*** Source extract ***

Small steps key to digital transformation for SMEs

Chris Prince, global engineering director at IMI Precision Engineering explains how focusing on well-defined, incremental steps makes digital transformation achievable in the budgets of many SME manufacturers.

low-volume, very-high-value products - image courtesy of IMI Precision Engineering.
Simple intelligent sensors can provide a view on the performance of components within a connected system that oversees production – image courtesy of IMI Precision Engineering.

Connectivity, big data, cloud computing, and strategic digital transformation are just a few of the buzzwords used in recent years associated with the growth of the Industrial Internet of Things (IIoT).

Advocates point to a highly digitalised industrial landscape which promises a data-rich interconnected world, one where seamless technology platforms will help improve productivity, promote flexible production capability, create high-value jobs, aid competitiveness and, ultimately, drive growth to support national economic success.

While the undoubted virtues of a connected digitalised industrial future are clear to see, for the vast majority – certainly SMEs, interest lies in the practical and pragmatic advantages digital technologies can deliver.

Instead of being left uncertain by the perceived complexity of a high-level digital transformation strategy, (which for many will be beyond reach when it comes to available resource and investment), I urge machine builders and OEMs – the backbone of the UK’s industrial infrastructure – to focus on taking small, incremental steps when it comes to accessing the tangible opportunities emerging digital technologies can create.

*** End of Source extract ***

Required action A
In the article on digital transformation for SMEs, which groups does Chris Prince urge to focus on small, incremental steps?
Required action B
Reproduce word for word the passage of the article on digital transformation for SMEs from "Simple intelligent sensors" to "national economic success.".

*** Data shown ***

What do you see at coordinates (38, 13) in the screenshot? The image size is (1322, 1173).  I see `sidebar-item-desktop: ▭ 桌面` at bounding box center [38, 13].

*** End of Data shown ***

Answer area A
Machine builders and OEMs

Answer area B
Simple intelligent sensors can provide a view on the performance of components within a connected system that oversees production – image courtesy of IMI Precision Engineering.

Connectivity, big data, cloud computing, and strategic digital transformation are just a few of the buzzwords used in recent years associated with the growth of the Industrial Internet of Things (IIoT).

Advocates point to a highly digitalised industrial landscape which promises a data-rich interconnected world, one where seamless technology platforms will help improve productivity, promote flexible production capability, create high-value jobs, aid competitiveness and, ultimately, drive growth to support national economic success.